WRL is a production web evidence service. It is also a documented experiment in LLM-driven software development.

The Setup

A human (Ben) defined the product, made business decisions, and steered direction. An LLM (Claude) wrote virtually all the code, tests, infrastructure configuration, and documentation. The orchestration used despicable-agents, a multi-agent framework where specialist agents (security, infrastructure, API design, frontend, etc.) debate approaches before implementation.

The Build

WRL went from first commit to production service in 10 days (March 13-22, 2026), across 60+ documented development phases:

  • Act 1 (Solid Foundation): Core capture pipeline, authentication, per-tenant keys, CORS, rate limiting, security hardening.
  • Act 2 (Evidence-Grade): RFC 3161 timestamps from DigiCert TSA, audit logging, production CD pipeline.
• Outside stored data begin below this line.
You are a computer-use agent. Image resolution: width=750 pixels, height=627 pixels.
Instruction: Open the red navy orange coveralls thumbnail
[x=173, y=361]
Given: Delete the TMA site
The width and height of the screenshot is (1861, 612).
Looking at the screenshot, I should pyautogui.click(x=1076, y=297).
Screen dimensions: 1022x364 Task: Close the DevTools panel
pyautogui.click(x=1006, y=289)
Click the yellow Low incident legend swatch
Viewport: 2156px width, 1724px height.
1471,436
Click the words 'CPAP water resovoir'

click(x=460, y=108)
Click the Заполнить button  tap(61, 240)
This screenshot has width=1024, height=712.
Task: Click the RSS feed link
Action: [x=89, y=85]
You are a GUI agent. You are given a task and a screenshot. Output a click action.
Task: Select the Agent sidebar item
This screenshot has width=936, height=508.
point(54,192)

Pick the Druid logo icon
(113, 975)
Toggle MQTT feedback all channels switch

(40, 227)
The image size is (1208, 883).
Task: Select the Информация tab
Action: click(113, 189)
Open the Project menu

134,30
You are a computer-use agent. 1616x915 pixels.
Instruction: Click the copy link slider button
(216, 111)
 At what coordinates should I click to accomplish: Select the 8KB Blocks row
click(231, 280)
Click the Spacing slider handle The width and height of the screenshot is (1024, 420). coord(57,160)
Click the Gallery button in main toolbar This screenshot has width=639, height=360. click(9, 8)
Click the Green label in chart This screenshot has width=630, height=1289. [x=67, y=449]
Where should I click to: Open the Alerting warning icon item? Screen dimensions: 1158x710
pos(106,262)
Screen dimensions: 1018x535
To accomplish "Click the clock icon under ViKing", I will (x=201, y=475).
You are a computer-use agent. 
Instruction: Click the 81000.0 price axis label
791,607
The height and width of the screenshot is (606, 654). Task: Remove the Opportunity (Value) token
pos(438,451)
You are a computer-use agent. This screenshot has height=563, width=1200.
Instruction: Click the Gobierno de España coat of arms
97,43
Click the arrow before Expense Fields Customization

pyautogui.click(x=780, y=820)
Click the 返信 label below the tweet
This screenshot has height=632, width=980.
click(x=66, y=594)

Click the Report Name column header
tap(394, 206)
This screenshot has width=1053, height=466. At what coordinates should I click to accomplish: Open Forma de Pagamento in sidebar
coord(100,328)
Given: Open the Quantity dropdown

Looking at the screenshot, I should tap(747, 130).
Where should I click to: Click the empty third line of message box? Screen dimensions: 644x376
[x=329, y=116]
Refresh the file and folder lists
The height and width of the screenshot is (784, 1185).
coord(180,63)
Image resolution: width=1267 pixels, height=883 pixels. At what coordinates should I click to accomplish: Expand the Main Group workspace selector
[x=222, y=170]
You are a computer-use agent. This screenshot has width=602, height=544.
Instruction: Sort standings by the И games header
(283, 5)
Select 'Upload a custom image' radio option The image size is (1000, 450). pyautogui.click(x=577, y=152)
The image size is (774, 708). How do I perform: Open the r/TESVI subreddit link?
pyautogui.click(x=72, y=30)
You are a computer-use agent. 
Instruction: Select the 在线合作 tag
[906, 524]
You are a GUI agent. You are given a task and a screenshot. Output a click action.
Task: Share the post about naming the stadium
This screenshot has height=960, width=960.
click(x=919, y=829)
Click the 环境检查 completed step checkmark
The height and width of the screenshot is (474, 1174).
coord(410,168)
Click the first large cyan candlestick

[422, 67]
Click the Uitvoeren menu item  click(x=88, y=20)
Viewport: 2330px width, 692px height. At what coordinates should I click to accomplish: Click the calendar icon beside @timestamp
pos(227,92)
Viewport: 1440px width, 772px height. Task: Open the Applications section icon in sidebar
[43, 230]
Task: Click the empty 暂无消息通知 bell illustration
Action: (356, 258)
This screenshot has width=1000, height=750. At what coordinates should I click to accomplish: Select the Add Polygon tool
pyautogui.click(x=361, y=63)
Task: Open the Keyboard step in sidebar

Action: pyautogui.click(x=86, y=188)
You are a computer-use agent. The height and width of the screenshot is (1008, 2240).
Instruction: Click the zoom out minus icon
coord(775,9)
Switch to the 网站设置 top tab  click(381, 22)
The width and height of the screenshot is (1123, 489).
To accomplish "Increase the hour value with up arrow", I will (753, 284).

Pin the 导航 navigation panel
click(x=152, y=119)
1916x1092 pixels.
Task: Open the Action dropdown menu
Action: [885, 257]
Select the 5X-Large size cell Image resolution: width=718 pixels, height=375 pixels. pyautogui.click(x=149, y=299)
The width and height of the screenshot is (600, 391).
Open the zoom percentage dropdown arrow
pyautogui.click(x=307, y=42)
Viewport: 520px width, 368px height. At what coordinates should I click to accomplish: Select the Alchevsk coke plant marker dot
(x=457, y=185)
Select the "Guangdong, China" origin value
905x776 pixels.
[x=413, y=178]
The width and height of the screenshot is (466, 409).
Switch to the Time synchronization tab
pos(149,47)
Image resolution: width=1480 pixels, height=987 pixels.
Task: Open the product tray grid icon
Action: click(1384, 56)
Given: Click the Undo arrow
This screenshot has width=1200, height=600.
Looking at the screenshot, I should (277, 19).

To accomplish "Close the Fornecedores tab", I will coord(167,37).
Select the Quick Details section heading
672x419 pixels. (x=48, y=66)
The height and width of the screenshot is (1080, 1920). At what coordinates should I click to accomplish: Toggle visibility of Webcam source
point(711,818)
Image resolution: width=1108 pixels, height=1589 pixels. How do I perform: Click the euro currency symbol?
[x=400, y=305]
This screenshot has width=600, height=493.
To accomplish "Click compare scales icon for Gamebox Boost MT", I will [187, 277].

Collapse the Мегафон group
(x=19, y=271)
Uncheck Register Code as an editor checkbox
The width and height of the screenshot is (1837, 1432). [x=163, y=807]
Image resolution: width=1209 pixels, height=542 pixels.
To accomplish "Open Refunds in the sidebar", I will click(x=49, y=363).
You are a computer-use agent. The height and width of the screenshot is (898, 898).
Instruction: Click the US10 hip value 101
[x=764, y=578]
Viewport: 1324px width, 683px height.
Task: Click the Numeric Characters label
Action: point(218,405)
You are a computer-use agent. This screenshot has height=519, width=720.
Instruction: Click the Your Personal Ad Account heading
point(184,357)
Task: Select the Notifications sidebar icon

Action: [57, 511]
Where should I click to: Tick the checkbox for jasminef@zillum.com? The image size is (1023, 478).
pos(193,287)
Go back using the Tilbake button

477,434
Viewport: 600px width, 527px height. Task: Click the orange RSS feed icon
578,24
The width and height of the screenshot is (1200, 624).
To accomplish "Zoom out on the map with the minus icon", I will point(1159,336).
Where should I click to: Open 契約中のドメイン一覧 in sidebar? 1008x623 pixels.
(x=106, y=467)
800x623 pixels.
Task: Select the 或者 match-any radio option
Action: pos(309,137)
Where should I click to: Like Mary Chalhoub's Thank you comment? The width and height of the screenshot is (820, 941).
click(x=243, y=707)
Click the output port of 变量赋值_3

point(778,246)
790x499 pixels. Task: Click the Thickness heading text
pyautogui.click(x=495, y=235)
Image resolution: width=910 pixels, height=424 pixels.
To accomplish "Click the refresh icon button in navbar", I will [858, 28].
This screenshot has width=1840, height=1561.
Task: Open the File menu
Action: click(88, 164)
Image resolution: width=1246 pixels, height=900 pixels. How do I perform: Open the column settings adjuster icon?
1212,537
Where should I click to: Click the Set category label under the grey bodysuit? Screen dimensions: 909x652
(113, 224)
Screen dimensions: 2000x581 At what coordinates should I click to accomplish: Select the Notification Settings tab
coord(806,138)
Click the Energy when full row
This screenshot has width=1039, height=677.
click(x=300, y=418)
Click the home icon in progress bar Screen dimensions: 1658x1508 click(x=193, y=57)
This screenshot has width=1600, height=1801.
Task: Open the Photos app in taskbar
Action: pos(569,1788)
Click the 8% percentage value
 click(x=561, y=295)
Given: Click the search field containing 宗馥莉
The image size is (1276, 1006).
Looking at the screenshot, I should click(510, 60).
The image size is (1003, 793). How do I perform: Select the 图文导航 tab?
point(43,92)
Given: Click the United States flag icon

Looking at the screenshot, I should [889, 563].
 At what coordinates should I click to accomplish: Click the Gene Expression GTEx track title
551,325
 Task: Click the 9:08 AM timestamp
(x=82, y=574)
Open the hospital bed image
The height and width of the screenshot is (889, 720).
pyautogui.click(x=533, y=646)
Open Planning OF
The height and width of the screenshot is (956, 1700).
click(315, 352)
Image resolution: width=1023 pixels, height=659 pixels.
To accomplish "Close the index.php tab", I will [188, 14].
Upgraded from "tamper-evident" to "independently verifiable."
  • Act 3 (Infrastructure): MCP server, web UI, batch captures, scheduled captures, docs site, landing page, usage metering via Stripe, webhooks.

The Documentation

Every phase is documented in the evolution log: the prompts given, the agent debates, the decisions made, and the outcomes produced. When agents disagreed, both positions are recorded along with the resolution. When the human overrode an agent recommendation, the rationale is documented.

Browse the evolution log: docs/evolution/

Why Document This?

Most AI-assisted development happens behind closed doors. WRL's evolution log is an attempt to show what LLM-driven development actually looks like at production scale -- the parts that work, the parts that don't, and the human judgment calls that bridge the gap.

The product stands on its own merits regardless of how it was built. But if you're evaluating what LLMs can and can't do for software development, the evolution log is a primary source.